I'm a lifelong Democrat, as anyone who's read this blog for any length of time has probably figured out. The first campaign I volunteered for was Humphrey-Muskie in 1968, when I was still in grade school and New York City was a lot more Republican than it is now. I was (probably still am a little) idealistic enough to think that a ten year-old kid could sway even one vote.

The Democrats back then stood for something: fairness. Civil justice, civil rights, progress. A break for the little guy against the big corporations and corporate agglomerations that held the Republican party in thrall. We had just suffered the loss of JFK and RFK, two giants of vision and hope for the future.

Forces were plotting against this trend and sprang up. Barry Goldwater, after his stinging defeat at the hands of Lyndon Johnson, went underground and began to formulate a new conservatism: activist, doctrinal, and populist, moving the Conservatives away from Eastern elites to a group who would even dare entertaining the notion of nominating Ronald Reagan, a know-nothing, do-nothing layabout, as a candidate.

Well, obviously, President Reagan WAS elected, even if he did little to nothing for the greater good of the nation besides make some of us "feel better about ourselves" (and I thought the Dems were the touchy-feely party!) During the 1980s, the conservatives in the Republican party reached out to the radical religious right, and thus was born a hideous two-faced monster.

Think of it this way: Ronald Reagan was the pinnacle of Conservative doctrine! And that was 25 years ago! Says a lot about the efficacies of that particular mode of thinking.

(I'm getting to the Democrats, relax!)

Then started a slippery slope in which the failures of conservative thinking having been exposed, became magnified; possibly, although I haven't thought this bit through enough to be certain, due to the alliance with the religious right. It might have been just simple greed.

Old school conservatism makes sense to me. I may not agree with much of it, but I can at least grasp the basic thinking: free markets are good, people can be not-so-good but generally they are so we need to trust them, we need a strong army and strong police force when they prove untrustworthy.

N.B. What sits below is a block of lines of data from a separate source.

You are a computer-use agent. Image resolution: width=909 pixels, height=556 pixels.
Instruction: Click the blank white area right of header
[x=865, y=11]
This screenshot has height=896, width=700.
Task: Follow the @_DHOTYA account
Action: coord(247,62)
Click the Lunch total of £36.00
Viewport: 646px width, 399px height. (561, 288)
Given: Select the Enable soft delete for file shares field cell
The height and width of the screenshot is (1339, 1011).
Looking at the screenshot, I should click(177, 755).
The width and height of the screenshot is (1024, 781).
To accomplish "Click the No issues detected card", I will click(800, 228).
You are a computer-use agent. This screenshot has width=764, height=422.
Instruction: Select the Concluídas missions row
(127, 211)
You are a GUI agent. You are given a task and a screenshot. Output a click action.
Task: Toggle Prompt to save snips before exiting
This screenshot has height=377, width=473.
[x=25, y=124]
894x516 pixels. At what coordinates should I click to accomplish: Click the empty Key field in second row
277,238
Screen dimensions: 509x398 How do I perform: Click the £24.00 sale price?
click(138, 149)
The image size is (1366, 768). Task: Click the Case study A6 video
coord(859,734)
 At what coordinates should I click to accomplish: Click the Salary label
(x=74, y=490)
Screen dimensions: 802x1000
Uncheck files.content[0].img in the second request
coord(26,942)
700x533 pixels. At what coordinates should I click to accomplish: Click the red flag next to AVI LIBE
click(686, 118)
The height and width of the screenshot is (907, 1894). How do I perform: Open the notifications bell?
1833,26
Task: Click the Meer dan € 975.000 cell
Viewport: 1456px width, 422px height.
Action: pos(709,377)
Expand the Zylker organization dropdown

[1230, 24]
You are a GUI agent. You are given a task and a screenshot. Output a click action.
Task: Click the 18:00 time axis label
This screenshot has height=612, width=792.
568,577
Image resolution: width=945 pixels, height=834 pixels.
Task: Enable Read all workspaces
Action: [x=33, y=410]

This new, warped conservatism is delusional. It says that free markets are good, so long as Jesus is running them. Christianity is the one true religion, unless you're poor or in trouble. Christianity and capitalism is the topic of an entirely other post, though (one I'm working on).

And so, in a broad skim, this is where the Dems are today: faced with a dichotomous and disharmonious opposition party that is beginning to fracture under the weight of carrying the burden of governance while failing to please either wing of its own party.

That's what makes this recent brouhaha in the Democratic ranks so unpalatable to me, and it must stop. We could have (hell, we did) beat Bush in 2000. We SHOULD have beaten him in 2004 (forget the vote counts. It shouldn't have come down to that). I don't think it's telling tales out of school to say the election was Kerry's to lose and he did just that.

This opened the door to what I think is the biggest blunder the Democrats made in the wake of the 2004 election: putting Howard Dean in as chairman of the DNC. Dean is not a reconciler, not someone who easily compromises. But let's look at the backstory a little, before we move forward.

In 1976, when Jimmy Carter won election, the die was cast for the next generation of Presidential Democratic candidates: decent, hard-working, values driven populists. That he lost to Reagan in 1980 should have been the wake up call to panic, as Reagan (who had run against Ford in 1976, unheard of for a Republican president to face primary challenges! That alone should have made the Dems sit up and take notice) was a lightweight, but the political machine behind him was not. Reagan should have been beaten easily: a party-switching, divorce with a nasty shrew of a wife, a colored political history, draft-dodging (in World War II, no less!) imbecile.

Carter lost. Reagan won just a hair over 50% of the popular vote, but wiped the electoral floor with Carter. Sounds sort of familiar, huh?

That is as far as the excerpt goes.